Provided information:
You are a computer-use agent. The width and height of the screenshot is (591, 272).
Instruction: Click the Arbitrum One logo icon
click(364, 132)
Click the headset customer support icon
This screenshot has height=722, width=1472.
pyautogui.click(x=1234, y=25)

Your objective: Revise every entry by replacing "Instruction" with "Task", keeping all other text the same.

Task output:
You are a computer-use agent. The width and height of the screenshot is (591, 272).
Task: Click the Arbitrum One logo icon
click(364, 132)
Click the headset customer support icon
This screenshot has height=722, width=1472.
pyautogui.click(x=1234, y=25)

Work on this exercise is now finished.